Через пять дней Зига не стало, а точнее не стало оригинала, а с копией мы познакомились спустя месяц. История его гибели показалась мне запутанной и мутной. По версии Брайтона, которую впоследствии подтвердил и Миша, его настиг инфаркт, когда он вошел в лабораторию для проверки каких-то результатов. Оказывается он пил несколько дней подряд после наших посиделок и на работу приехал по вызову дежурного сотрудника. Тут всё и случилось: Мишка упал, потерял сознание. Его сотрудники диагностировали обширный инфаркт и сообщили об этом Илу. Тот принял решение клонировать Зига.
Странное дело – предчувствия… Всегда считала это самовнушением, глупым трёпом экзальтированных идиоток, но после клонирования Миши я стала прислушиваться к собственным ощущениям. Друг знал, что скоро погибнет, говорил нам об этом. Мне казалось, что он переутомился, стал заниматься самоедством. Что и говорить, а Мишка отличался крайней степенью педантичности. Она съедала его из нутрии, заставляла возвращаться к началу исследований.

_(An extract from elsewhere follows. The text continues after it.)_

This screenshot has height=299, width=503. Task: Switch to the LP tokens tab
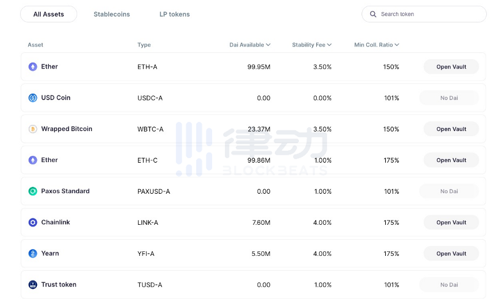(175, 14)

К моменту его гибели я уже несколько лет существовала, будучи клоном, а он продолжал возвращаться к самому началу эксперимента со мной. Я однажды спросила его: «Что ты хочешь там увидеть, Мишка? Я живу полноценной жизнью, радуюсь ей и благодарю тебя, что помог остаться на этой земле». Но Зиг с упорством продолжал всматриваться в результаты четырехлетней давности и приглашать меня на тесты.
Теперь и у меня родилось стойкое предчувствие, что грядут перемены. Мысль об этом витала в воздухе. Во время одной из встреч с Сироповым он спросил у меня, в чем дело. Это было ранней весной, мы прогуливались по центральному парку и говорили о разных пустяках.
– Эй, ты так ноги промочишь! – донеслось до моих ушей.
Я сделала шаг назад и ухватилась за локоть геолога.
– Задумалась, спасибо.
– В каких облаках витаешь, красавица?
Саша поднял руку к моей голове и поправил выбившуюся из-под берета прядь волос. Жест показался интимным, потому я инстинктивно отодвинулась. Последнее время Сиропов стал настойчив. Это не нравилось Максиму, и чтобы не ссорится с ним, попросила друга держать себя в руках. Не подействовало.
– Я не знаю… – зачем-то отряхнув пальто начала я. – Мне кажется, что-то должно случиться. Сердце не на месте.
Сашка хохотнул и посоветовал:
– С такими проблемами нужно к Зигу. Он быстро отладит работу организма. Но… По мне, так это просто весна на тебя так действует. Слышала ведь такое устойчивое утверждение: «Весна – пора любви». Я с ним совершенно согласен.
– Саш, не надо… Максим сделал мне предложение, и я согласилась.
– Вот как? Ну-ну… Поздравляю. Надеюсь, к моему возвращению из экспедиции ты уже разведешься со своим… Вот зараза! Даже таких слов нет, чтобы дать точное определение твоему жениху.
Мне не понравилось последнее Сашино изречение. Он сменил тему и заговорил о будущем полёте. Не знаю отчего, но именно его «ну-ну» показалось мне зловещим, тем самым неотвратимым предзнаменованием скорых перемен.
Подготовка к экспедиции переходила к завершающей стадии, когда скончался мой коллега. В его задачи входила непосредственная работа с материалом на корабле. Нелепая смерть, глупая – попал под разряд электрического тока. Откладывать экспедицию не стали, решили заменить умершего мужчину мной.
На личном участии в экспедиции настояла я, хотя мне предлагали остаться на Земле и следить за разведкой из лаборатории. Но я не могла уступить это место Илу Брайтону.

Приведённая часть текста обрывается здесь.